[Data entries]
((
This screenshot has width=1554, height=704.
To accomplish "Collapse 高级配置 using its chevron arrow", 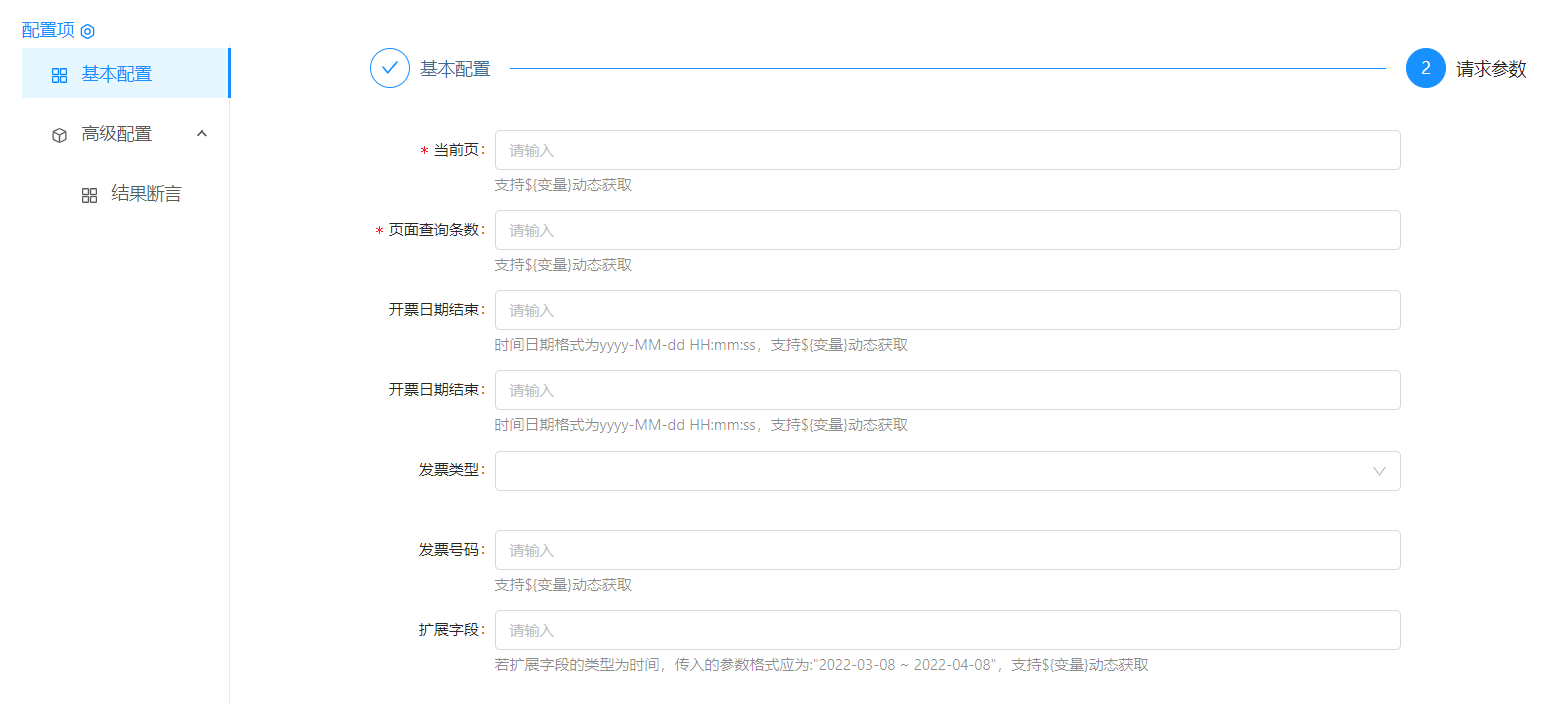I will [202, 133].
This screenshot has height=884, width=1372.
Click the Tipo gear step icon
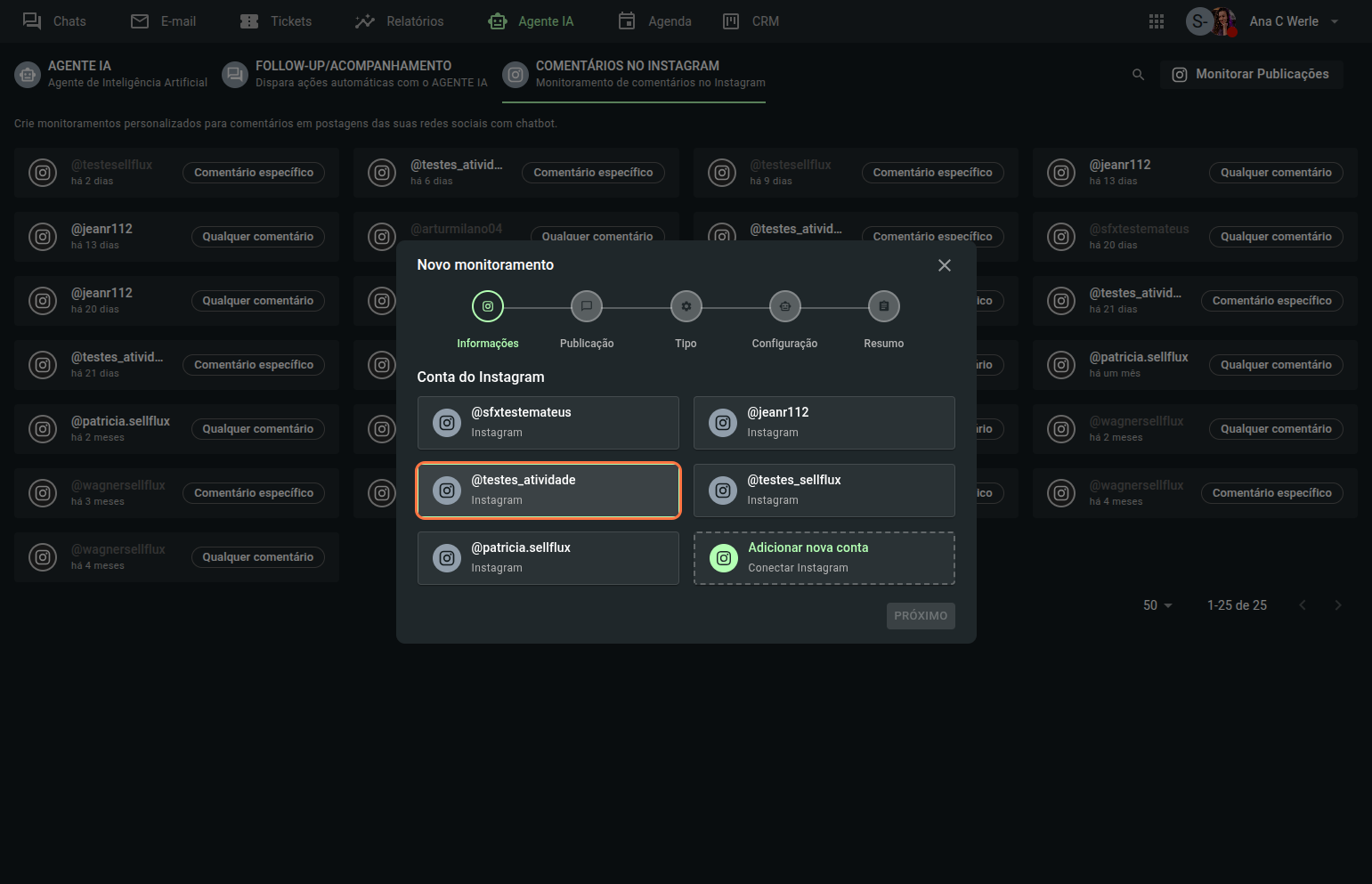tap(686, 306)
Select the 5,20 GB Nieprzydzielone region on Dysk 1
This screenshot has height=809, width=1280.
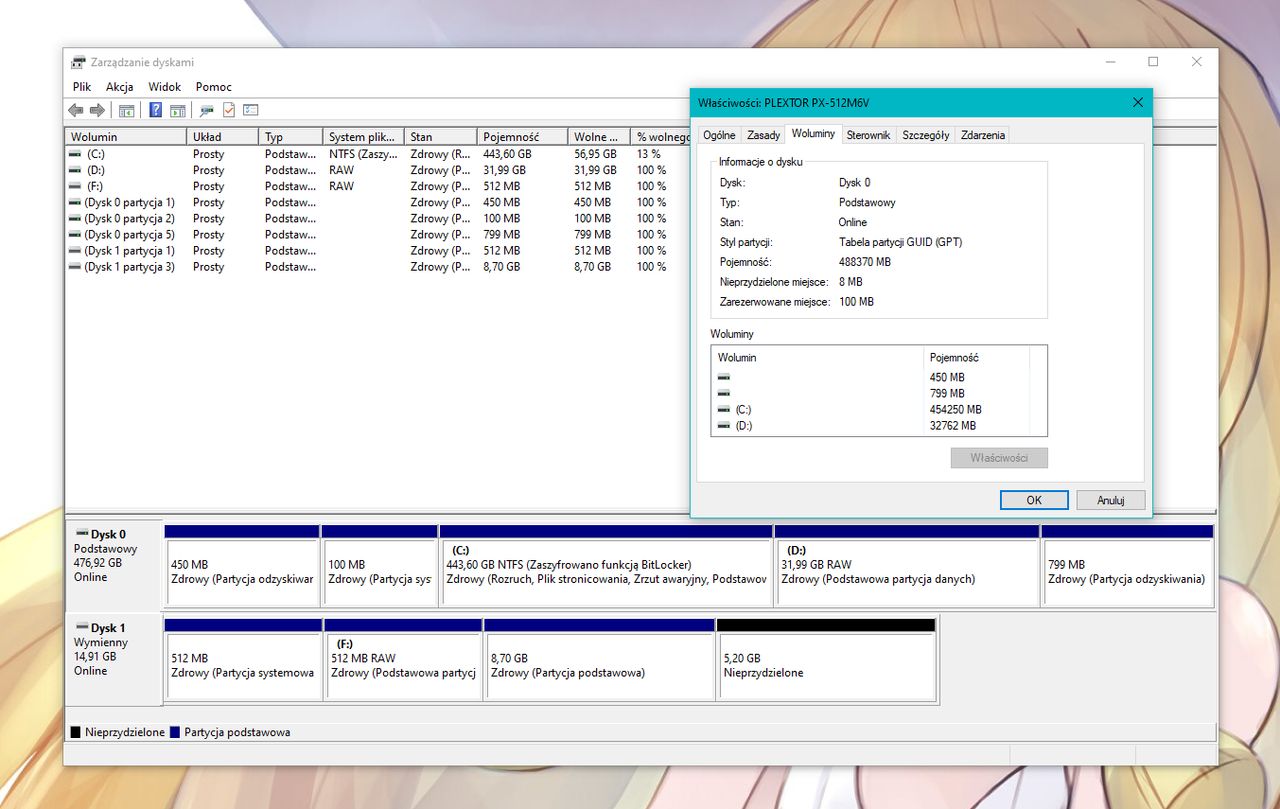point(826,665)
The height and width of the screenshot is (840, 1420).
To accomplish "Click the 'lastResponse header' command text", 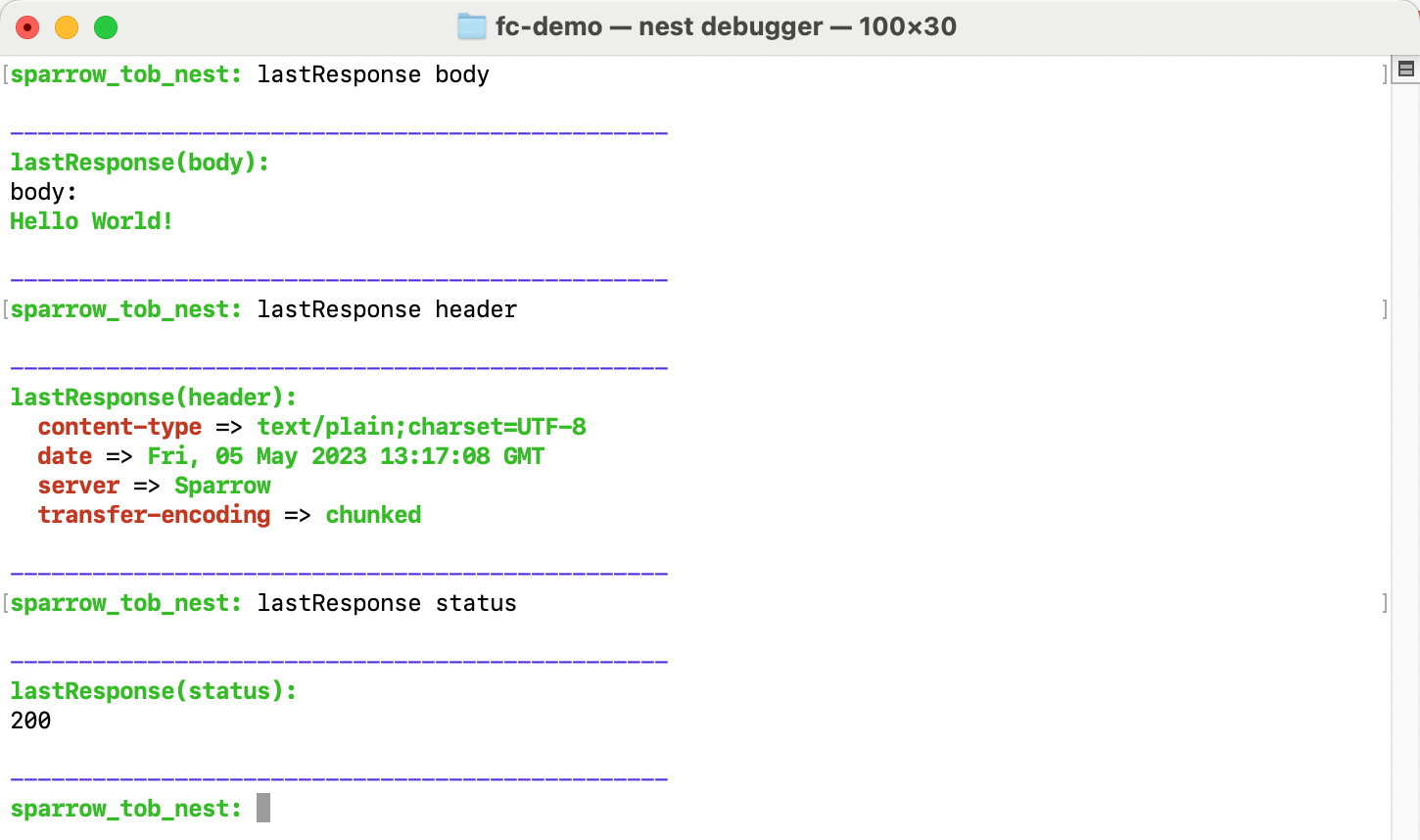I will (387, 309).
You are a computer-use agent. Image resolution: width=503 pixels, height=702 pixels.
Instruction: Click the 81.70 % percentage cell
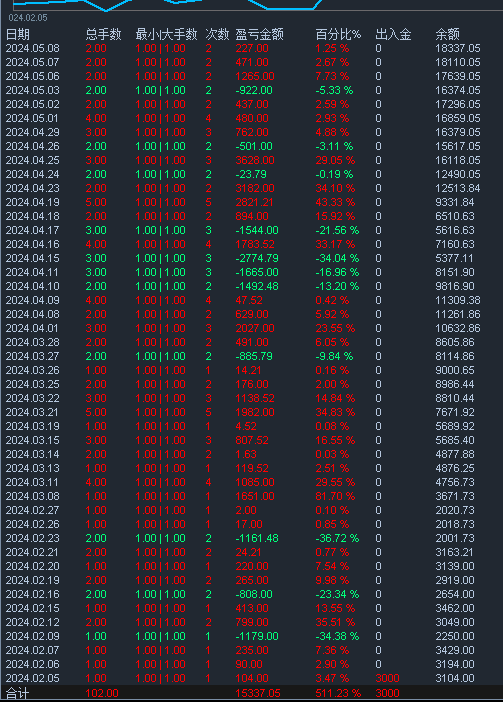pos(335,497)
))
Work required » Restate, word for word, each line from the line containing "You are a computer-use" through the end of the entries above; the pictures are not part of the copy.

Exercise output »
You are a computer-use agent. Image resolution: width=503 pixels, height=702 pixels.
Instruction: Click the 81.70 % percentage cell
pos(335,497)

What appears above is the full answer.